## Exercise objective
Your task is to write out the full listing once more, exactly.

## Records provided
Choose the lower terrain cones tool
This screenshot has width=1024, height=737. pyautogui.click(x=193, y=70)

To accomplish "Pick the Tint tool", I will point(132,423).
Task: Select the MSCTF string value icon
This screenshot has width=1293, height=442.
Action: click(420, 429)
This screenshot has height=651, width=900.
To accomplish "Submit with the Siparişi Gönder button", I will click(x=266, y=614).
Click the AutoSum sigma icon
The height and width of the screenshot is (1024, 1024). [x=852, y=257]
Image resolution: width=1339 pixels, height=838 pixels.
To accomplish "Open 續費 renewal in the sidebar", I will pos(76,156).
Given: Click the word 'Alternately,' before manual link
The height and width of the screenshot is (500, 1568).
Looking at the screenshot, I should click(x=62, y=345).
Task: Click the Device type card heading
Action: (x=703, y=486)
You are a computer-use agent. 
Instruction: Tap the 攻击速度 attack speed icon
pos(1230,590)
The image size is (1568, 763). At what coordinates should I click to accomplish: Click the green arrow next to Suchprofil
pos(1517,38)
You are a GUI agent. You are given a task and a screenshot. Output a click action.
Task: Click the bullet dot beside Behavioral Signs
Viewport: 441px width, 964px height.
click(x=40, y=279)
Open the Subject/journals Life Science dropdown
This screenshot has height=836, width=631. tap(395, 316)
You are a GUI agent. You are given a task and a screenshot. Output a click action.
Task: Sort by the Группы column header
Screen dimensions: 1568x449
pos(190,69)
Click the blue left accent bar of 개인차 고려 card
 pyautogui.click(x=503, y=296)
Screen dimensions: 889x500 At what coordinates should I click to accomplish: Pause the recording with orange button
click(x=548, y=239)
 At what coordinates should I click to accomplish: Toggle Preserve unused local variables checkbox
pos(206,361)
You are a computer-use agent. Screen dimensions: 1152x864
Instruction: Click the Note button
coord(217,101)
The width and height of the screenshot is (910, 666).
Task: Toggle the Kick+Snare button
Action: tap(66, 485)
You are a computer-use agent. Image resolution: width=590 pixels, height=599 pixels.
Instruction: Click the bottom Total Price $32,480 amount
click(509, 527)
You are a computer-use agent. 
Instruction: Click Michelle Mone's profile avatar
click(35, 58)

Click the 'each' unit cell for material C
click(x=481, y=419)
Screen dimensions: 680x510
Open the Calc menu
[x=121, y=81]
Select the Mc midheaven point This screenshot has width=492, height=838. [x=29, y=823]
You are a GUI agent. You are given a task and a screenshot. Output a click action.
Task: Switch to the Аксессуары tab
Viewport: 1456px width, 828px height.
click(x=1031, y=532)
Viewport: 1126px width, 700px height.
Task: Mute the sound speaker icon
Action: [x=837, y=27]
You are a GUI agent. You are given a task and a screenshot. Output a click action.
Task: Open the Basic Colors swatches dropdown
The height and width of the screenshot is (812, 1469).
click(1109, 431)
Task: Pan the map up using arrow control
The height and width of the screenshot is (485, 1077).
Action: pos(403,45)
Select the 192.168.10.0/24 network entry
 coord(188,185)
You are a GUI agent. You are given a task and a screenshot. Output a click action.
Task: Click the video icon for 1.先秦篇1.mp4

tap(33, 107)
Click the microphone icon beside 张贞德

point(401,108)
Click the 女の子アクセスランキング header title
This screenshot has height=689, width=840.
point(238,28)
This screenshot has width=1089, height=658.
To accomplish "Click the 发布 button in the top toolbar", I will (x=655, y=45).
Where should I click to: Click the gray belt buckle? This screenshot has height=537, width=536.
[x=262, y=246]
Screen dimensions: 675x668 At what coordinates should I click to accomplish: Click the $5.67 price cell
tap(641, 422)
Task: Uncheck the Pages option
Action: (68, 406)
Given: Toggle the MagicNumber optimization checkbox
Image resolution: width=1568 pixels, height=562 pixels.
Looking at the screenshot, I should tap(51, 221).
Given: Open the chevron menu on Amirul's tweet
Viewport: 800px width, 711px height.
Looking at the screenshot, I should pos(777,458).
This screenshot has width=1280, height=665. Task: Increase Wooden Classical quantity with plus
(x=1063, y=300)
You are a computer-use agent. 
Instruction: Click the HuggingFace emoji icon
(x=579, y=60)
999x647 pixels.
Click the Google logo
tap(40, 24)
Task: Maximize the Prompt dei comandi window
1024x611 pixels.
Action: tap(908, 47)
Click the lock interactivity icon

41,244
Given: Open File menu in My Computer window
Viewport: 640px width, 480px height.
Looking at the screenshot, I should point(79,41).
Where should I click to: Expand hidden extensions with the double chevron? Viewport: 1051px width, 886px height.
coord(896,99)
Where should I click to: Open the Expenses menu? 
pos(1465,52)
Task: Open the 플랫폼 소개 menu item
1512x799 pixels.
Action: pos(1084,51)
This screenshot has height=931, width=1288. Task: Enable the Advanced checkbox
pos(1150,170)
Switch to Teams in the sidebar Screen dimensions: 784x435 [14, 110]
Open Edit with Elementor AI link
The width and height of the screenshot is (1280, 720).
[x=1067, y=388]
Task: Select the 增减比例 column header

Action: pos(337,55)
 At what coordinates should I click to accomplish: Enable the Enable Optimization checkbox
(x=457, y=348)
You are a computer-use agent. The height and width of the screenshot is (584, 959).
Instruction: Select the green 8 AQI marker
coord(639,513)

## Answer area
Choose the lower terrain cones tool
This screenshot has width=1024, height=737. pyautogui.click(x=193, y=70)

To accomplish "Pick the Tint tool", I will point(132,423).
Task: Select the MSCTF string value icon
This screenshot has width=1293, height=442.
Action: click(420, 429)
This screenshot has height=651, width=900.
To accomplish "Submit with the Siparişi Gönder button", I will click(x=266, y=614).
Click the AutoSum sigma icon
The height and width of the screenshot is (1024, 1024). [x=852, y=257]
Image resolution: width=1339 pixels, height=838 pixels.
To accomplish "Open 續費 renewal in the sidebar", I will pos(76,156).
Given: Click the word 'Alternately,' before manual link
The height and width of the screenshot is (500, 1568).
Looking at the screenshot, I should click(x=62, y=345).
Task: Click the Device type card heading
Action: (x=703, y=486)
You are a computer-use agent. 
Instruction: Tap the 攻击速度 attack speed icon
pos(1230,590)
The image size is (1568, 763). At what coordinates should I click to accomplish: Click the green arrow next to Suchprofil
pos(1517,38)
You are a GUI agent. You are given a task and a screenshot. Output a click action.
Task: Click the bullet dot beside Behavioral Signs
Viewport: 441px width, 964px height.
click(x=40, y=279)
Open the Subject/journals Life Science dropdown
This screenshot has height=836, width=631. tap(395, 316)
You are a GUI agent. You are given a task and a screenshot. Output a click action.
Task: Sort by the Группы column header
Screen dimensions: 1568x449
pos(190,69)
Click the blue left accent bar of 개인차 고려 card
 pyautogui.click(x=503, y=296)
Screen dimensions: 889x500 At what coordinates should I click to accomplish: Pause the recording with orange button
click(x=548, y=239)
 At what coordinates should I click to accomplish: Toggle Preserve unused local variables checkbox
pos(206,361)
You are a computer-use agent. Screen dimensions: 1152x864
Instruction: Click the Note button
coord(217,101)
The width and height of the screenshot is (910, 666).
Task: Toggle the Kick+Snare button
Action: tap(66, 485)
You are a computer-use agent. Image resolution: width=590 pixels, height=599 pixels.
Instruction: Click the bottom Total Price $32,480 amount
click(509, 527)
You are a computer-use agent. 
Instruction: Click Michelle Mone's profile avatar
click(35, 58)

Click the 'each' unit cell for material C
click(x=481, y=419)
Screen dimensions: 680x510
Open the Calc menu
[x=121, y=81]
Select the Mc midheaven point This screenshot has width=492, height=838. [x=29, y=823]
You are a GUI agent. You are given a task and a screenshot. Output a click action.
Task: Switch to the Аксессуары tab
Viewport: 1456px width, 828px height.
click(x=1031, y=532)
Viewport: 1126px width, 700px height.
Task: Mute the sound speaker icon
Action: [x=837, y=27]
You are a GUI agent. You are given a task and a screenshot. Output a click action.
Task: Open the Basic Colors swatches dropdown
The height and width of the screenshot is (812, 1469).
click(1109, 431)
Task: Pan the map up using arrow control
The height and width of the screenshot is (485, 1077).
Action: pos(403,45)
Select the 192.168.10.0/24 network entry
 coord(188,185)
You are a GUI agent. You are given a task and a screenshot. Output a click action.
Task: Click the video icon for 1.先秦篇1.mp4

tap(33, 107)
Click the microphone icon beside 张贞德

point(401,108)
Click the 女の子アクセスランキング header title
This screenshot has height=689, width=840.
point(238,28)
This screenshot has width=1089, height=658.
To accomplish "Click the 发布 button in the top toolbar", I will (x=655, y=45).
Where should I click to: Click the gray belt buckle? This screenshot has height=537, width=536.
[x=262, y=246]
Screen dimensions: 675x668 At what coordinates should I click to accomplish: Click the $5.67 price cell
tap(641, 422)
Task: Uncheck the Pages option
Action: (68, 406)
Given: Toggle the MagicNumber optimization checkbox
Image resolution: width=1568 pixels, height=562 pixels.
Looking at the screenshot, I should tap(51, 221).
Given: Open the chevron menu on Amirul's tweet
Viewport: 800px width, 711px height.
Looking at the screenshot, I should pos(777,458).
This screenshot has width=1280, height=665. Task: Increase Wooden Classical quantity with plus
(x=1063, y=300)
You are a computer-use agent. 
Instruction: Click the HuggingFace emoji icon
(x=579, y=60)
999x647 pixels.
Click the Google logo
tap(40, 24)
Task: Maximize the Prompt dei comandi window
1024x611 pixels.
Action: tap(908, 47)
Click the lock interactivity icon

41,244
Given: Open File menu in My Computer window
Viewport: 640px width, 480px height.
Looking at the screenshot, I should point(79,41).
Where should I click to: Expand hidden extensions with the double chevron? Viewport: 1051px width, 886px height.
coord(896,99)
Where should I click to: Open the Expenses menu? 
pos(1465,52)
Task: Open the 플랫폼 소개 menu item
1512x799 pixels.
Action: pos(1084,51)
This screenshot has height=931, width=1288. Task: Enable the Advanced checkbox
pos(1150,170)
Switch to Teams in the sidebar Screen dimensions: 784x435 [14, 110]
Open Edit with Elementor AI link
The width and height of the screenshot is (1280, 720).
[x=1067, y=388]
Task: Select the 增减比例 column header

Action: pos(337,55)
 At what coordinates should I click to accomplish: Enable the Enable Optimization checkbox
(x=457, y=348)
You are a computer-use agent. The height and width of the screenshot is (584, 959).
Instruction: Select the green 8 AQI marker
coord(639,513)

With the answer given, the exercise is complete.